==== TEXT EXCERPT ====

Byrne Hobart 1:13:17

Yeah I think it's a useful pattern to observe because it goes back to the point that human nature just doesn't change all that fast, to the extent that it ever does. And different civilizations have had this problem of "okay we've got some rules and we've got these beliefs" and they're generally going to guide people to behave the right way and they're going to guide people to be the right kind of normal person and not to be someone whose life is entirely defined by this incredibly strict rigid moral code—and by whatever you get if you take the premises of that code and just extrapolate them linearly as far as they can go.

==== INFORMATION SUPPLIED ====

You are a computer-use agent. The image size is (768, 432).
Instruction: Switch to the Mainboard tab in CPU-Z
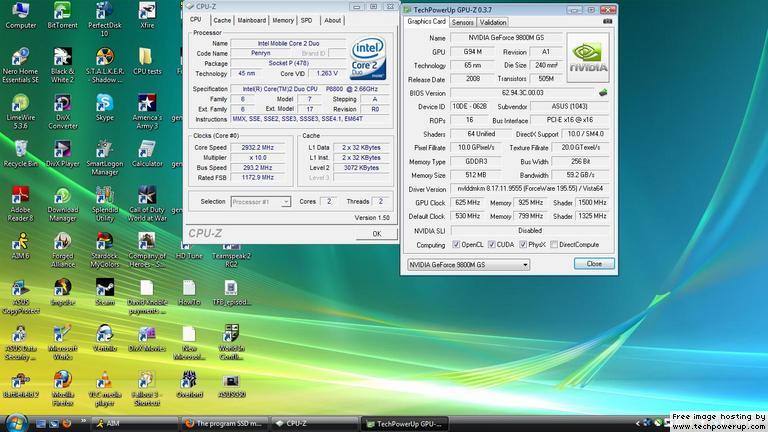click(252, 20)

====

* _WHAT TO WORK ON_
Continue the transcript excerpt on strict moral codes and human nature, starting after its final sentence.

* _TASK RESULT_
I think that gets especially dangerous with really smart people because you can give them a set of first principles and they can ask really interesting questions and come up with edge cases and sometimes for some people... the first philosophy class where they encounter these edge cases they just reject it as stupid. [... ] I think that it is useful to keep in mind that the thought experiments are designed to be implausible, and they are supposed to be intuition pumps, but the more you get this complicated highly abstract economy where an increasing share of it is software interacting with software... well software doesn't have that common-sense break on behavior. And if you have this very composable economy you can find cases where first-principles thinking actually is action-guiding and can guide you to extreme behaviors. Unfortunately those extreme behaviors are things like trading cryptocurrencies with lots and lots of leverage.

You know, it's maybe merciful that the the atoms-to-bits interface has not been fully completed while we still have time to deal with malevolent unfriendly EA. But yeah it is a problem that you see a lot. And you see a lot of different societies and they do tend to have some kind of safety valve. Where if you really think that praying all day is the thing you should do, you should go do it somewhere else and you shouldn't really be part of what we're doing.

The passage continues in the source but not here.